Letter DN-qrWLXEgjNjBb February 13, 2026

Dear The Girl Who Keeps Waking Up Anyway,

I don't really know how to explain this without sounding ungrateful for my own life.

There's this sadness that sits under everything. Even when I'm laughing. Even when something good happens. Even when I'm supposed to feel happy. It's like there's a second layer underneath the moment - a quiet heaviness that never leaves. I can be smiling and still feel it pressing against my ribs.

Most days - maybe every day - I don't really want to be here. Not in a loud way. Not in a dramatic way. Just in a tired way. Like existing feels like a chore I didn't sign up for but still have to complete.

And then there's the confusing part.

Because I also want to see what happens next.

I want to know who I become. I want to know if things ever feel lighter. I want to see what the future holds, even though the present feels so heavy. It's like I'm stuck between not wanting to exist and not wanting to miss out. I don't want to disappear - I just don't want to feel like this anymore.

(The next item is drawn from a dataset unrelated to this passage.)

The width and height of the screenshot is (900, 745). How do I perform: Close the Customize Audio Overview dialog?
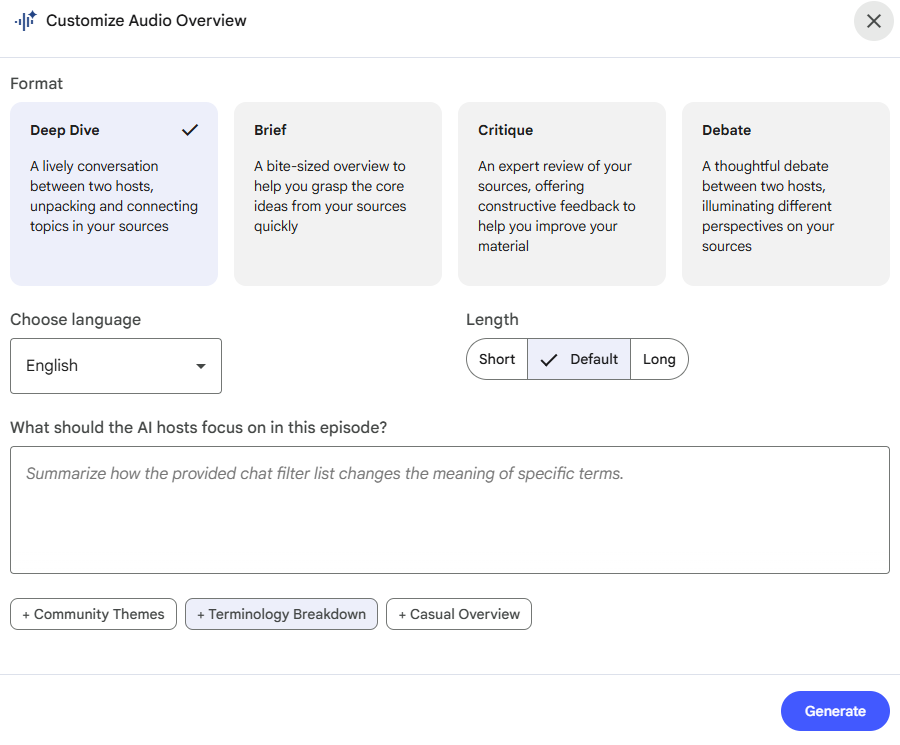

My thoughts can get dark. Mean. Relentless. They tell me I'm not enough. That I disappoint people. That I'm too much and not enough at the same time. And I hate that my own mind can turn on me like that.

People say medication helps. Maybe it does. But I don't want to need it. I don't want to feel like I have to take something just to survive my own brain. I don't want to depend on a pill to quiet thoughts that shouldn't be this loud in the first place.

And the truth is - the pill only lasts for so long.

When it wears off, I can feel it. If I miss it. If I take it too late. I spiral. It's not subtle. It's like the floor drops out from under me. I get angry and sad at the same time - sharp and heavy all at once. The thoughts get louder. Meaner. They start to feel stronger than my will to live. Stronger than the small pieces of happiness I do have.

And that scares me.

Because I don't want to be this dependent on something that can't even stay steady inside me. I don't want my stability to have a timer on it. I don't want my mind to feel like it's waiting for the exact moment the protection fades so it can attack.

I just want peace.

I want one day where I wake up and the weight isn't already there. One day where happiness doesn't feel fragile. One day where my mind isn't fighting me.

I don't know what that looks like yet. I just know I'm still here. And even when I don't want to be - some part of me is still curious enough about tomorrow to stay.

I guess that has to count for something.